Du möchtest also die Komplexität der Natur hervorheben?
Definitiv. Es gibt Tiere, die über weibliche und männliche Sexualorgane verfügen, Hermaphroditen sind; es gibt Tiere, die sich asexuell fortpflanzen, sich also aus einem einzigen Organismus heraus vermehren, und solche, die ihr Geschlecht von männlich zu weiblich oder andersherum wechseln können. Es gibt auch Tiere, die das andere Geschlecht “spielen”. Homosexualität gibt es bei fast allen beobachteten Arten.
Darwins Theorie drehte sich vor allem um die Fortpflanzung als alleiniges und oberstes Ziel alles Lebenden. Männchen galten generell als promiskuitiv, dominant und aggressiv, Weibchen als keusch und passiv. Für viele Menschen war das die natürliche Ordnung der Welt. Dabei ist die Wahrheit viel chaotischer. Manche Tiere haben Sex zum Vergnügen, Sex als soziale Interaktion, zur Zurschaustellung von Dominanz oder einfach zur Erleichterung. Manche Forschenden glauben sogar, dass die Tiere mit Sex um Gegenstände handeln. Geblendet von unseren eigenen kulturellen Vorurteilen haben wir sie in die Rollen gesteckt, die wir aus der menschlichen Gesellschaft um uns herum kannten.
Hast du auch einen persönlichen Bezug zu dem Projekt?

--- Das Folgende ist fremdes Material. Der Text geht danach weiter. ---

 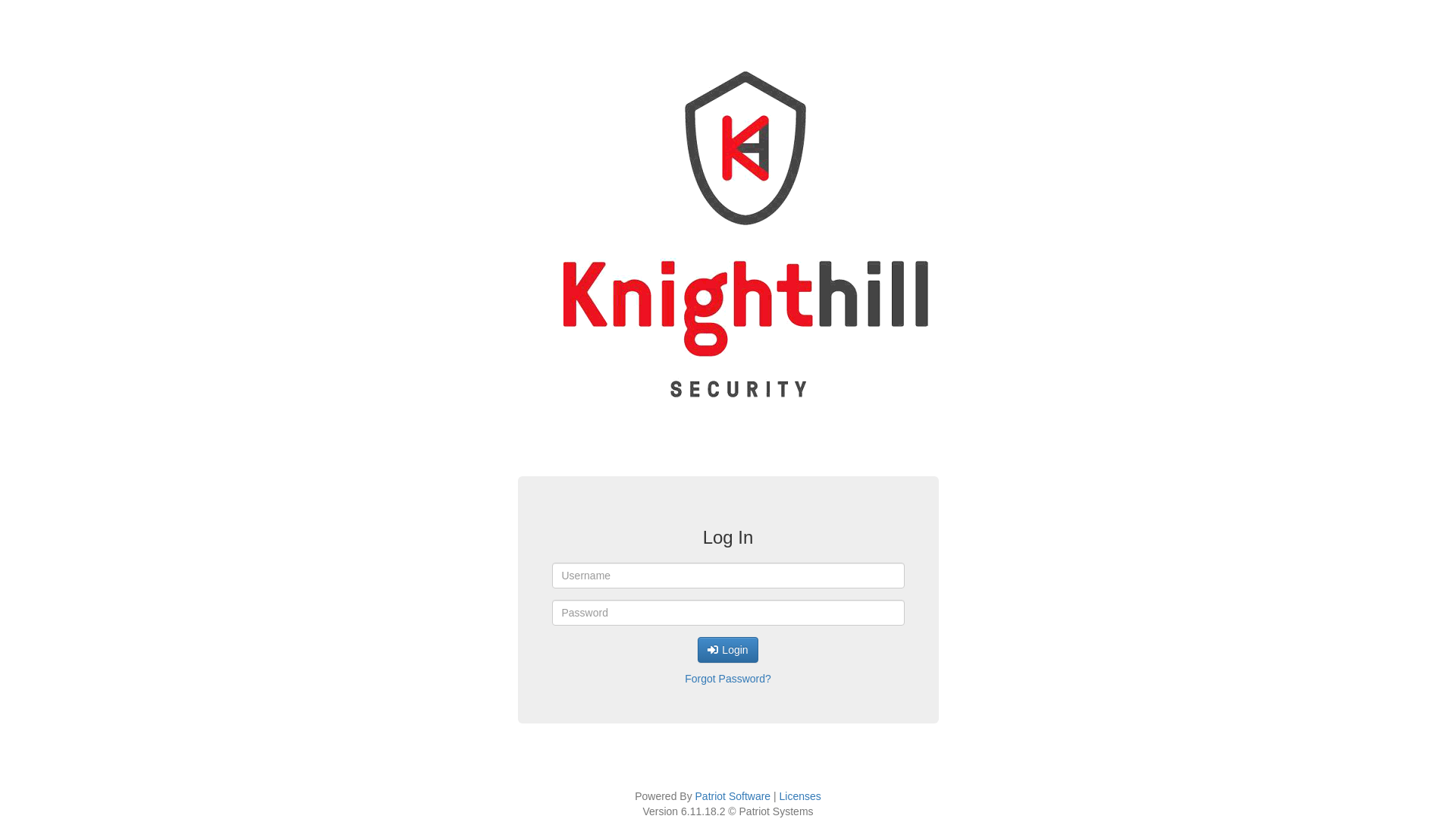 What do you see at coordinates (779, 795) in the screenshot?
I see `'Licenses'` at bounding box center [779, 795].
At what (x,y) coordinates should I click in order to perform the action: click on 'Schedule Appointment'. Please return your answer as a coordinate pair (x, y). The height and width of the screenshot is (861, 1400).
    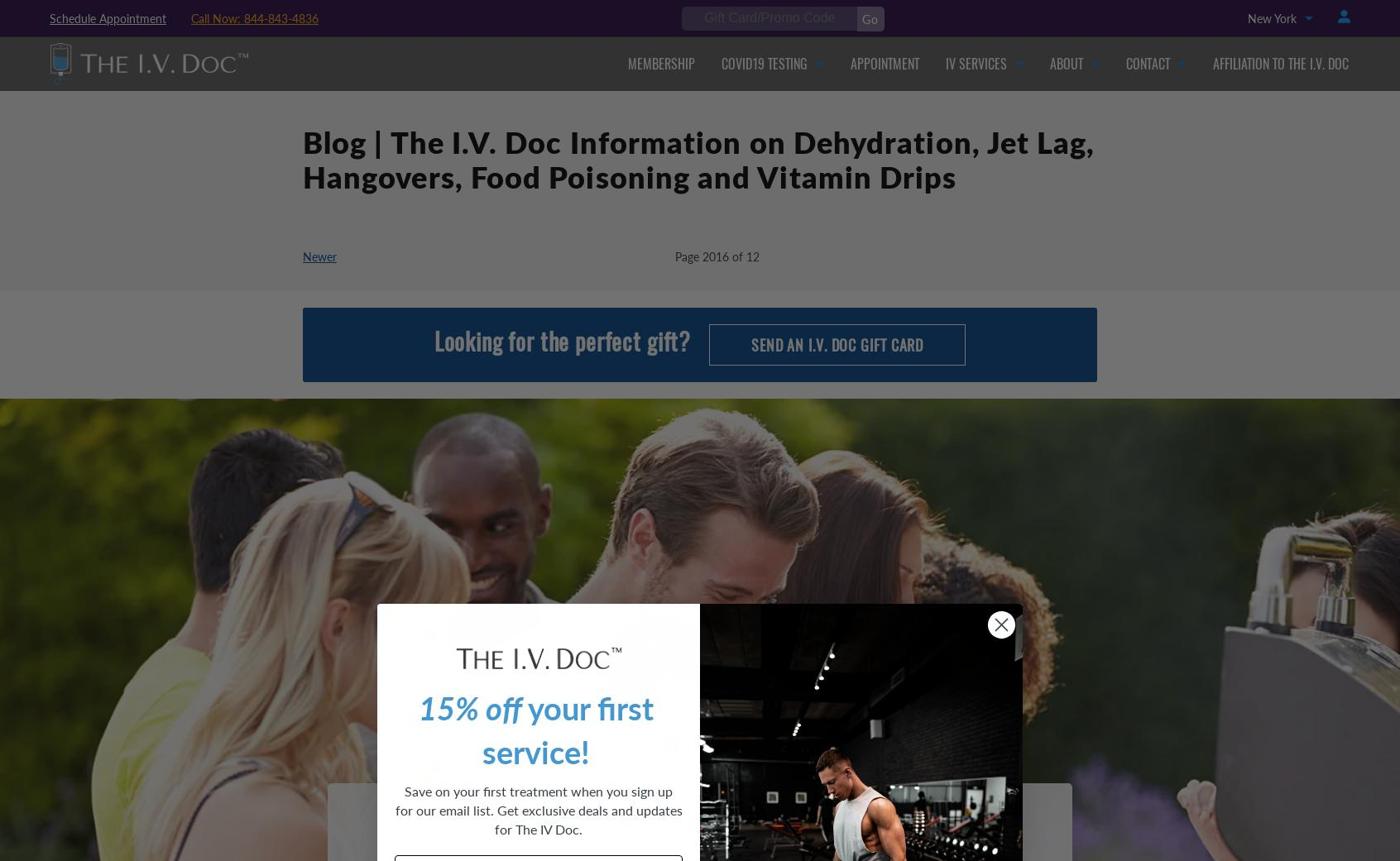
    Looking at the image, I should click on (108, 17).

Ich war früher Tauchlehrerin. Die Unterwasserwelt hat ihre ganz eigenen Regeln. Du bist schwerelos und kannst dich in alle Richtungen bewegen. Vibrationen und Klang spürst du am ganzen Körper oder sogar in dir. Mit meinem Projekt möchte ich über diese ungewöhnlichen Habitate nachdenken und die Kreaturen, die sie bewohnen. Und vor allem will ich zeigen, was wir von ihnen lernen können.
The Evolution of the Spermalege ist noch bis zum 25. Mai 2019 als Teil der Ausstellung Joy before the object in der Seventeen Gallery, London, zu sehen.